→ PROBLEM STATEMENT
Filter these entries so that only lines with the word "reset" remain.

Pixel coordinate grounding data
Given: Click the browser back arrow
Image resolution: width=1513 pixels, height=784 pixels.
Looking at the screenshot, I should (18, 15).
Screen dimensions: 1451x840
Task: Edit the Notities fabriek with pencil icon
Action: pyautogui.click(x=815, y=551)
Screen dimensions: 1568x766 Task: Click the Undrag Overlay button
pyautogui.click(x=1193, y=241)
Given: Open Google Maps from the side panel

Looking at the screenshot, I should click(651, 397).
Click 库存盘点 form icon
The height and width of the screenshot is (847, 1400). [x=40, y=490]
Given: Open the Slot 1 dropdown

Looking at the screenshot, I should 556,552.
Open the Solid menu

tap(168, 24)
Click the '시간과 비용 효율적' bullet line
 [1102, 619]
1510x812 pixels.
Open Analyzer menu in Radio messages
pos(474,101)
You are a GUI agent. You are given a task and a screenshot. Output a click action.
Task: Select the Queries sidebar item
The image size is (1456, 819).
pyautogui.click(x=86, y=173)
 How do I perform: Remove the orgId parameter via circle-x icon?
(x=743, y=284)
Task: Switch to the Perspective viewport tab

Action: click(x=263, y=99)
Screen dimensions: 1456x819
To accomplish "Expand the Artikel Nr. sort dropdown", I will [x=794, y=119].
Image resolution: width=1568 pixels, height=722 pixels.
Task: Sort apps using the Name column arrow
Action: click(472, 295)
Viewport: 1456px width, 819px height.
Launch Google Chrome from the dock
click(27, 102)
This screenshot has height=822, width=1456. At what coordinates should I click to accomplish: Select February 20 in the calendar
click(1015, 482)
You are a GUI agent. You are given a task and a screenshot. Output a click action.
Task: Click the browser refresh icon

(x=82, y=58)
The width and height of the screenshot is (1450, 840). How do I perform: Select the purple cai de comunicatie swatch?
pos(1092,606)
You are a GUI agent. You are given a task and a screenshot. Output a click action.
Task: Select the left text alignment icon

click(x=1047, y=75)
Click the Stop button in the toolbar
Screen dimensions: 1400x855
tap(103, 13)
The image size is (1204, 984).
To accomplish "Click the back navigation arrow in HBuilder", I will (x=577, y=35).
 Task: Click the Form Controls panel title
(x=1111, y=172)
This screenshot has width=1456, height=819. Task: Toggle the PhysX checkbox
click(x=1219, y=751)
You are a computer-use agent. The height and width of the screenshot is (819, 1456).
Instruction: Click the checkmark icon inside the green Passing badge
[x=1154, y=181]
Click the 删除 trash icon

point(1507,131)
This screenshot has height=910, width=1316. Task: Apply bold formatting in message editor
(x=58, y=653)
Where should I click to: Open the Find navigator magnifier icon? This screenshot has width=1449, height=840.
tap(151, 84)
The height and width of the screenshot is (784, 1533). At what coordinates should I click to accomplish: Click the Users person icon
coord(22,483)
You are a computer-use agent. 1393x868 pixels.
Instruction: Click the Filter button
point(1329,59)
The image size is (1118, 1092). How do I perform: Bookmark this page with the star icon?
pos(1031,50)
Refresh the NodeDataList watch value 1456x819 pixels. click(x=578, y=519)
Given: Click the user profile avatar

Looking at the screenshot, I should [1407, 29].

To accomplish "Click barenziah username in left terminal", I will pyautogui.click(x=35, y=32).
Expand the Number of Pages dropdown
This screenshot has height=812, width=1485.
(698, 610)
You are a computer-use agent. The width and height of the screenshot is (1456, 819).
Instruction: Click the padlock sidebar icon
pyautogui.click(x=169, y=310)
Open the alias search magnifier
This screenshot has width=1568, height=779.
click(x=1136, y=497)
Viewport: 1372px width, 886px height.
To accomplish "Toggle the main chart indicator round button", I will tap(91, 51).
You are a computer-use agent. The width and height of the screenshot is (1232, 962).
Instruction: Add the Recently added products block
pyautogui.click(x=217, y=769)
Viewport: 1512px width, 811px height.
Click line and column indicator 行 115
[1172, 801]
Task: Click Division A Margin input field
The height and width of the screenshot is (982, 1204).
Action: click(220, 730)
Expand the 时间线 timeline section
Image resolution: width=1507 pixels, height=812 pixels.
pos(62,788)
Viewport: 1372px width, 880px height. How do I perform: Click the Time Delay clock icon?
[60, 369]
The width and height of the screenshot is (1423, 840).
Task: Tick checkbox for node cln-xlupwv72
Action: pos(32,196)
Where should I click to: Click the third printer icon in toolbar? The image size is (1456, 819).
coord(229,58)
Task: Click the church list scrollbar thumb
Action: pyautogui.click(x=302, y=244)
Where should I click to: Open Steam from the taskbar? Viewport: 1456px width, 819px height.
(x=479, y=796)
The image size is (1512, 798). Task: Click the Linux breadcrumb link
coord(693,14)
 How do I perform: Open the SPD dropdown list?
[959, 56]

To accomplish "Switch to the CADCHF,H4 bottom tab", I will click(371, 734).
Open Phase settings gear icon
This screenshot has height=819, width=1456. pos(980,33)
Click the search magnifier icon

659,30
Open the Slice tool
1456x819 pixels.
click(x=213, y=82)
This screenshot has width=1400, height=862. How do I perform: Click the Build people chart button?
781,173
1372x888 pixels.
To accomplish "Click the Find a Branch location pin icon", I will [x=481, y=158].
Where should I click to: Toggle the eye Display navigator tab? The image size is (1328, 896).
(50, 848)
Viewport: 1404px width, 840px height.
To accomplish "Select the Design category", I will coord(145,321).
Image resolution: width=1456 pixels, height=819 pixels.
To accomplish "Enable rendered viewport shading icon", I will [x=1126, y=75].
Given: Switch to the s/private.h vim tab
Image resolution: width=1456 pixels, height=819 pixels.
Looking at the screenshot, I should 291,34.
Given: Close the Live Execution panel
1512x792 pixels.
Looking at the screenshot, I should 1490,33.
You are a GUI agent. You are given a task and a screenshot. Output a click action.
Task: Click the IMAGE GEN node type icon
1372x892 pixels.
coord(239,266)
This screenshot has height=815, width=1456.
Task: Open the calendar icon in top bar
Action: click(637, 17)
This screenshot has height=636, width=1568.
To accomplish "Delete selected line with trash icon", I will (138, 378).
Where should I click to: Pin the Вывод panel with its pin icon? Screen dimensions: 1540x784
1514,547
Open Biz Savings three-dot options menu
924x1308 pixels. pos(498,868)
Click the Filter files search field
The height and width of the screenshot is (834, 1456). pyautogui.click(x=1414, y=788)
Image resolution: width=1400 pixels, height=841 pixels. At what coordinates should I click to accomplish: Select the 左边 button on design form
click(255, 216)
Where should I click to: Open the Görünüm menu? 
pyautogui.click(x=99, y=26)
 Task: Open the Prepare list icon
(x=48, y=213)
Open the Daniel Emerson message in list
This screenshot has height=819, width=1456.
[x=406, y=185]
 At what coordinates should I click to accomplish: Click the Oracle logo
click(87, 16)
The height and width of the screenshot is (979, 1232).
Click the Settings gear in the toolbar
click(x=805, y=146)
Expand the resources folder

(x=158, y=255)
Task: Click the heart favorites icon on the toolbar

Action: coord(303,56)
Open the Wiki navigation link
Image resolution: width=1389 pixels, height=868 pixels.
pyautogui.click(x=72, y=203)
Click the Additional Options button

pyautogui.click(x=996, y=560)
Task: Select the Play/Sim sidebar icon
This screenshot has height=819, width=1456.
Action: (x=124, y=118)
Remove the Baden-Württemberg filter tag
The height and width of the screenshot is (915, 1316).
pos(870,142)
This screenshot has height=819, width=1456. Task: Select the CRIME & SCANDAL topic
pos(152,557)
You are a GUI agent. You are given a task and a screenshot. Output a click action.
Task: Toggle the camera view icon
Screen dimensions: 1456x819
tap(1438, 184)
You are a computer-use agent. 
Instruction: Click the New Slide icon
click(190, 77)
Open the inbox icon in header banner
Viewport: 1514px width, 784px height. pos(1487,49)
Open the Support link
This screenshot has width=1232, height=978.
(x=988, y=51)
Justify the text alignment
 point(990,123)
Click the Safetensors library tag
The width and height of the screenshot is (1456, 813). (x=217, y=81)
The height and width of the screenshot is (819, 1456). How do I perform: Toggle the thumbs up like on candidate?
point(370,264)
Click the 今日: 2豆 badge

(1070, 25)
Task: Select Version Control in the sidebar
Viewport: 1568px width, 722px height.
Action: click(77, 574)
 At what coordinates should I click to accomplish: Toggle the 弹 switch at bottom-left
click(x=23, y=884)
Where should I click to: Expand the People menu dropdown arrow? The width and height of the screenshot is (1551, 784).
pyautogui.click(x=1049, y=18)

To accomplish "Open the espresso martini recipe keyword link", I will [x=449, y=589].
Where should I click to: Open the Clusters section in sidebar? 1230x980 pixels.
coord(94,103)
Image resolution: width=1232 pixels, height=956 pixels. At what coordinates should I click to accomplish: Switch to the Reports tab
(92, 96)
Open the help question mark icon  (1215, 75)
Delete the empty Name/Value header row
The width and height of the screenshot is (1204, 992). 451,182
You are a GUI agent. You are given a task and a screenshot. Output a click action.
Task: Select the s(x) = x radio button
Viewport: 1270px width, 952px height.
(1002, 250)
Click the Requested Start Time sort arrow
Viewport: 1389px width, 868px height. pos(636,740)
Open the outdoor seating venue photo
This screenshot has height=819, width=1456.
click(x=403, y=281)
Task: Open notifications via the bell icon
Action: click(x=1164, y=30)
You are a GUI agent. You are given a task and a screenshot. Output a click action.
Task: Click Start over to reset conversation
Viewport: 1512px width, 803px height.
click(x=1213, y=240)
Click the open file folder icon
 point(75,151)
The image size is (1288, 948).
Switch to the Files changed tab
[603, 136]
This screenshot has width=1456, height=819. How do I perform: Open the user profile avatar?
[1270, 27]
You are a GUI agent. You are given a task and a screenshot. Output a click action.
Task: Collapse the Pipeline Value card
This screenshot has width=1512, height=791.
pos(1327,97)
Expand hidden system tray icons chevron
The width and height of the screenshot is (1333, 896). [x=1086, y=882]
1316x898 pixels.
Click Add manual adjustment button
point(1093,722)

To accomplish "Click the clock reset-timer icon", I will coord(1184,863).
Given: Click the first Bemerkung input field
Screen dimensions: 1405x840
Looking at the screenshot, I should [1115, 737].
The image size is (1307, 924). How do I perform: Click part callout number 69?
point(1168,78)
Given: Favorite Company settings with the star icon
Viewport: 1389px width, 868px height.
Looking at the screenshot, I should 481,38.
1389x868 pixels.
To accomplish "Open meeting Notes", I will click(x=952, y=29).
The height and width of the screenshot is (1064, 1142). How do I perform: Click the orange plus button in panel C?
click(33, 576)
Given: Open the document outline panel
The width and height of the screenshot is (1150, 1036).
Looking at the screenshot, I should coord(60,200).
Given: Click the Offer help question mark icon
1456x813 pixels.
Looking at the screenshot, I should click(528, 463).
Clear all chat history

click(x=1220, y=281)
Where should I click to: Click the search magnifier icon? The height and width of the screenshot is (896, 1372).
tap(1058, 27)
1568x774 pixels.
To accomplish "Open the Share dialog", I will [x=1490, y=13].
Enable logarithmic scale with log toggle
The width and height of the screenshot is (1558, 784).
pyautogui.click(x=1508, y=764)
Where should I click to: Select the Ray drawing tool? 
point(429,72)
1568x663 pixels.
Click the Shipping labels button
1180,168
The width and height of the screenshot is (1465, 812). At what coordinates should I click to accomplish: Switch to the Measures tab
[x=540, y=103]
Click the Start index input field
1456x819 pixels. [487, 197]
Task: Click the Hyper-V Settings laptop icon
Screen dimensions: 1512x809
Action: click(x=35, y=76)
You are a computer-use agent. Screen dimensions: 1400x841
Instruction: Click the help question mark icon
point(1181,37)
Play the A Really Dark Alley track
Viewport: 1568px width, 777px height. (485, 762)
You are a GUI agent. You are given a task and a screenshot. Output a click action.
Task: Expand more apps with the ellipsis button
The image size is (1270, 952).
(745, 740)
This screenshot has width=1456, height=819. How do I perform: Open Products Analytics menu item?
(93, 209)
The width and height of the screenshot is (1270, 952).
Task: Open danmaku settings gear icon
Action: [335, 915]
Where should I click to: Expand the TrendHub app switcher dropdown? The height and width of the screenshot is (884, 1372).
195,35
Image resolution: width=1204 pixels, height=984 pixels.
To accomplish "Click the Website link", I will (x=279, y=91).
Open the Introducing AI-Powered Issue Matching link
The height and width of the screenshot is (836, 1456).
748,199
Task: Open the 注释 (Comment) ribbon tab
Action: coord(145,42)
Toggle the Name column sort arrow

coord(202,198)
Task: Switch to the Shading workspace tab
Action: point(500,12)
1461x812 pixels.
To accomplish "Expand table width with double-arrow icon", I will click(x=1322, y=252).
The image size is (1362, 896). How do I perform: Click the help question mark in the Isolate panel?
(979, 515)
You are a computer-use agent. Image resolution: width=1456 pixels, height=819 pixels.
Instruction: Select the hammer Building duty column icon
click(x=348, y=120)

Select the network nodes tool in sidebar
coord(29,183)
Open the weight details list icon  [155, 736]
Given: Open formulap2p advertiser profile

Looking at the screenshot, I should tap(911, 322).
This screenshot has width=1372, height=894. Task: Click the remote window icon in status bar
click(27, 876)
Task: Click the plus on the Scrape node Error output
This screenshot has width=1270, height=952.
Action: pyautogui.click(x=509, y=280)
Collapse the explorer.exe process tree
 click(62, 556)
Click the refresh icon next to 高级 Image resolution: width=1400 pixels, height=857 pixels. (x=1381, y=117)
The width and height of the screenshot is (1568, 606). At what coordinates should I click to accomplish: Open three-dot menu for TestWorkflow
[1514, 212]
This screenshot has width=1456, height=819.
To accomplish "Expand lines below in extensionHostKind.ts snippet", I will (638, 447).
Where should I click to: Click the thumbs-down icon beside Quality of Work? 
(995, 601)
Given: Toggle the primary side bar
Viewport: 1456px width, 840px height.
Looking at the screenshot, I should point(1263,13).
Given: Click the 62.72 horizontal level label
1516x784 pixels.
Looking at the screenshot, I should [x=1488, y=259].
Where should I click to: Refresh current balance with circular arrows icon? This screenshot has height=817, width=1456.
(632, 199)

→ THE COMPLETED TASK
Task: Click Start over to reset conversation
To accomplish "Click the clock reset-timer icon", I will coord(1184,863).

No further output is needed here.